- [Task objective] Down to the final line, print the records again exactly.

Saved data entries
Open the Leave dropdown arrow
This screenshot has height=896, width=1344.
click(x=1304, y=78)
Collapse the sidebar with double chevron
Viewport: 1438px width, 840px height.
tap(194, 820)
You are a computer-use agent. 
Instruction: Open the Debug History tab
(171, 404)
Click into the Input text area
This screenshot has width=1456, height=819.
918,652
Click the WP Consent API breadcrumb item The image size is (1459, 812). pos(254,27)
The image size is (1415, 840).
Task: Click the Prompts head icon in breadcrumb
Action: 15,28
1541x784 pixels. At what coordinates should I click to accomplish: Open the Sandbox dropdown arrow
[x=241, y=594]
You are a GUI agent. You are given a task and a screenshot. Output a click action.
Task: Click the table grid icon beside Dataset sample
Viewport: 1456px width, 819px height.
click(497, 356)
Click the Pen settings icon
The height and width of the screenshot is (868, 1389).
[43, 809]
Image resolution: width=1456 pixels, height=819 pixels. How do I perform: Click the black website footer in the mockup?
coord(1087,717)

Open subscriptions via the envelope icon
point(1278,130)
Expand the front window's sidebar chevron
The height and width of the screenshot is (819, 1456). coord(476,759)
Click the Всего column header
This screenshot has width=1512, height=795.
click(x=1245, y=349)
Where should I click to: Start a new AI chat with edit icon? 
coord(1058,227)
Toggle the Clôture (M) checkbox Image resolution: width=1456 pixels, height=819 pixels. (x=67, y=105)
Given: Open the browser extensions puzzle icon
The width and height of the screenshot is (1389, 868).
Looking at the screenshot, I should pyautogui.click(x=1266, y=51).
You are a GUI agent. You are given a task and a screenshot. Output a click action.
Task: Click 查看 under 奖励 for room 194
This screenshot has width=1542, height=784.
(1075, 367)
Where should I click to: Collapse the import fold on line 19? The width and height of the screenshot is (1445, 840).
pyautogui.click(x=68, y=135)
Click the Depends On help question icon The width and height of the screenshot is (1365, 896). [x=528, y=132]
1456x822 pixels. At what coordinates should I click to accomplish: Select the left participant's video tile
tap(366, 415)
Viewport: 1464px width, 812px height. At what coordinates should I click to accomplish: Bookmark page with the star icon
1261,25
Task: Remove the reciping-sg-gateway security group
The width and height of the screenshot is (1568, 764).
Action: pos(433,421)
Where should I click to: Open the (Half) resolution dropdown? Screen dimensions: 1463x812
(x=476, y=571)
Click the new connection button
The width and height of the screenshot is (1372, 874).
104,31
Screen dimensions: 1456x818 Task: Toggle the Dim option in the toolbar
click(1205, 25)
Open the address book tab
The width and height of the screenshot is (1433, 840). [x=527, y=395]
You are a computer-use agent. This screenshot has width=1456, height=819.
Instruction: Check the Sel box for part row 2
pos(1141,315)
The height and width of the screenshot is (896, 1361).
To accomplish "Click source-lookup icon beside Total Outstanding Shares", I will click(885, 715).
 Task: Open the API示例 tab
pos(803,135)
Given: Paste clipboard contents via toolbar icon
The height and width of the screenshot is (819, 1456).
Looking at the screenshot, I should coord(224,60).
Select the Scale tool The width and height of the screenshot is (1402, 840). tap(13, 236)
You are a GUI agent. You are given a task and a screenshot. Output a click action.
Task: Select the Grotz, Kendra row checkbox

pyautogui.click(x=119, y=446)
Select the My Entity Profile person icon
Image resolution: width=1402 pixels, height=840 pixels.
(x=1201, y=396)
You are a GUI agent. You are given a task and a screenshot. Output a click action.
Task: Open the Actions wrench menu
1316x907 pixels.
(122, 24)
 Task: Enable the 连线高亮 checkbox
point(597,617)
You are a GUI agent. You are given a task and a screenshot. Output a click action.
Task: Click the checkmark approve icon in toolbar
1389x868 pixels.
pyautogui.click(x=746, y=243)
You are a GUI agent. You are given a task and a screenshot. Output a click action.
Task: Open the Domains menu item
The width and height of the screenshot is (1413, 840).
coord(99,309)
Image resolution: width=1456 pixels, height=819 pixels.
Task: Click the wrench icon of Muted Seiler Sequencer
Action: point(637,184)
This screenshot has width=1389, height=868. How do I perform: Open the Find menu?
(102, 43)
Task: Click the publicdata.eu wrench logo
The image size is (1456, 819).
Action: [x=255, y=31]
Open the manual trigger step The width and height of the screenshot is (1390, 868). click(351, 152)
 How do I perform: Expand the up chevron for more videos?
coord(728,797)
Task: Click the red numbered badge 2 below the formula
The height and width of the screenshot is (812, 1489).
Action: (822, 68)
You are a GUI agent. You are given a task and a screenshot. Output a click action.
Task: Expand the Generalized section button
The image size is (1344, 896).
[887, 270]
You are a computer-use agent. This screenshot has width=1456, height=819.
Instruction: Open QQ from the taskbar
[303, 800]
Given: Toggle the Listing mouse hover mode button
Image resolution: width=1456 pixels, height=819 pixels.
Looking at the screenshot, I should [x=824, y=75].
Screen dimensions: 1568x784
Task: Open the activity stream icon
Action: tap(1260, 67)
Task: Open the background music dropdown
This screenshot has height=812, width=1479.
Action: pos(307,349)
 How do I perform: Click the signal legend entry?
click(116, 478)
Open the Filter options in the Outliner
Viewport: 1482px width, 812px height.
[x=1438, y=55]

- [Solution for this problem]
Open the Leave dropdown arrow
This screenshot has height=896, width=1344.
click(x=1304, y=78)
Collapse the sidebar with double chevron
Viewport: 1438px width, 840px height.
tap(194, 820)
You are a computer-use agent. 
Instruction: Open the Debug History tab
(171, 404)
Click into the Input text area
This screenshot has width=1456, height=819.
918,652
Click the WP Consent API breadcrumb item The image size is (1459, 812). pos(254,27)
The image size is (1415, 840).
Task: Click the Prompts head icon in breadcrumb
Action: 15,28
1541x784 pixels. At what coordinates should I click to accomplish: Open the Sandbox dropdown arrow
[x=241, y=594]
You are a GUI agent. You are given a task and a screenshot. Output a click action.
Task: Click the table grid icon beside Dataset sample
Viewport: 1456px width, 819px height.
click(497, 356)
Click the Pen settings icon
The height and width of the screenshot is (868, 1389).
[43, 809]
Image resolution: width=1456 pixels, height=819 pixels. How do I perform: Click the black website footer in the mockup?
coord(1087,717)

Open subscriptions via the envelope icon
point(1278,130)
Expand the front window's sidebar chevron
The height and width of the screenshot is (819, 1456). coord(476,759)
Click the Всего column header
This screenshot has width=1512, height=795.
click(x=1245, y=349)
Where should I click to: Start a new AI chat with edit icon? 
coord(1058,227)
Toggle the Clôture (M) checkbox Image resolution: width=1456 pixels, height=819 pixels. (x=67, y=105)
Given: Open the browser extensions puzzle icon
The width and height of the screenshot is (1389, 868).
Looking at the screenshot, I should pyautogui.click(x=1266, y=51).
You are a GUI agent. You are given a task and a screenshot. Output a click action.
Task: Click 查看 under 奖励 for room 194
This screenshot has width=1542, height=784.
(1075, 367)
Where should I click to: Collapse the import fold on line 19? The width and height of the screenshot is (1445, 840).
pyautogui.click(x=68, y=135)
Click the Depends On help question icon The width and height of the screenshot is (1365, 896). [x=528, y=132]
1456x822 pixels. At what coordinates should I click to accomplish: Select the left participant's video tile
tap(366, 415)
Viewport: 1464px width, 812px height. At what coordinates should I click to accomplish: Bookmark page with the star icon
1261,25
Task: Remove the reciping-sg-gateway security group
The width and height of the screenshot is (1568, 764).
Action: pos(433,421)
Where should I click to: Open the (Half) resolution dropdown? Screen dimensions: 1463x812
(x=476, y=571)
Click the new connection button
The width and height of the screenshot is (1372, 874).
104,31
Screen dimensions: 1456x818 Task: Toggle the Dim option in the toolbar
click(1205, 25)
Open the address book tab
The width and height of the screenshot is (1433, 840). [x=527, y=395]
You are a computer-use agent. This screenshot has width=1456, height=819.
Instruction: Check the Sel box for part row 2
pos(1141,315)
The height and width of the screenshot is (896, 1361).
To accomplish "Click source-lookup icon beside Total Outstanding Shares", I will click(885, 715).
 Task: Open the API示例 tab
pos(803,135)
Given: Paste clipboard contents via toolbar icon
The height and width of the screenshot is (819, 1456).
Looking at the screenshot, I should coord(224,60).
Select the Scale tool The width and height of the screenshot is (1402, 840). tap(13, 236)
You are a GUI agent. You are given a task and a screenshot. Output a click action.
Task: Select the Grotz, Kendra row checkbox

pyautogui.click(x=119, y=446)
Select the My Entity Profile person icon
Image resolution: width=1402 pixels, height=840 pixels.
(x=1201, y=396)
You are a GUI agent. You are given a task and a screenshot. Output a click action.
Task: Open the Actions wrench menu
1316x907 pixels.
(122, 24)
 Task: Enable the 连线高亮 checkbox
point(597,617)
You are a GUI agent. You are given a task and a screenshot. Output a click action.
Task: Click the checkmark approve icon in toolbar
1389x868 pixels.
pyautogui.click(x=746, y=243)
You are a GUI agent. You are given a task and a screenshot. Output a click action.
Task: Open the Domains menu item
The width and height of the screenshot is (1413, 840).
coord(99,309)
Image resolution: width=1456 pixels, height=819 pixels.
Task: Click the wrench icon of Muted Seiler Sequencer
Action: point(637,184)
This screenshot has width=1389, height=868. How do I perform: Open the Find menu?
(102, 43)
Task: Click the publicdata.eu wrench logo
The image size is (1456, 819).
Action: [x=255, y=31]
Open the manual trigger step The width and height of the screenshot is (1390, 868). click(351, 152)
 How do I perform: Expand the up chevron for more videos?
coord(728,797)
Task: Click the red numbered badge 2 below the formula
The height and width of the screenshot is (812, 1489).
Action: (822, 68)
You are a GUI agent. You are given a task and a screenshot. Output a click action.
Task: Expand the Generalized section button
The image size is (1344, 896).
[887, 270]
You are a computer-use agent. This screenshot has width=1456, height=819.
Instruction: Open QQ from the taskbar
[303, 800]
Given: Toggle the Listing mouse hover mode button
Image resolution: width=1456 pixels, height=819 pixels.
Looking at the screenshot, I should [x=824, y=75].
Screen dimensions: 1568x784
Task: Open the activity stream icon
Action: tap(1260, 67)
Task: Open the background music dropdown
This screenshot has height=812, width=1479.
Action: pos(307,349)
 How do I perform: Click the signal legend entry?
click(116, 478)
Open the Filter options in the Outliner
Viewport: 1482px width, 812px height.
[x=1438, y=55]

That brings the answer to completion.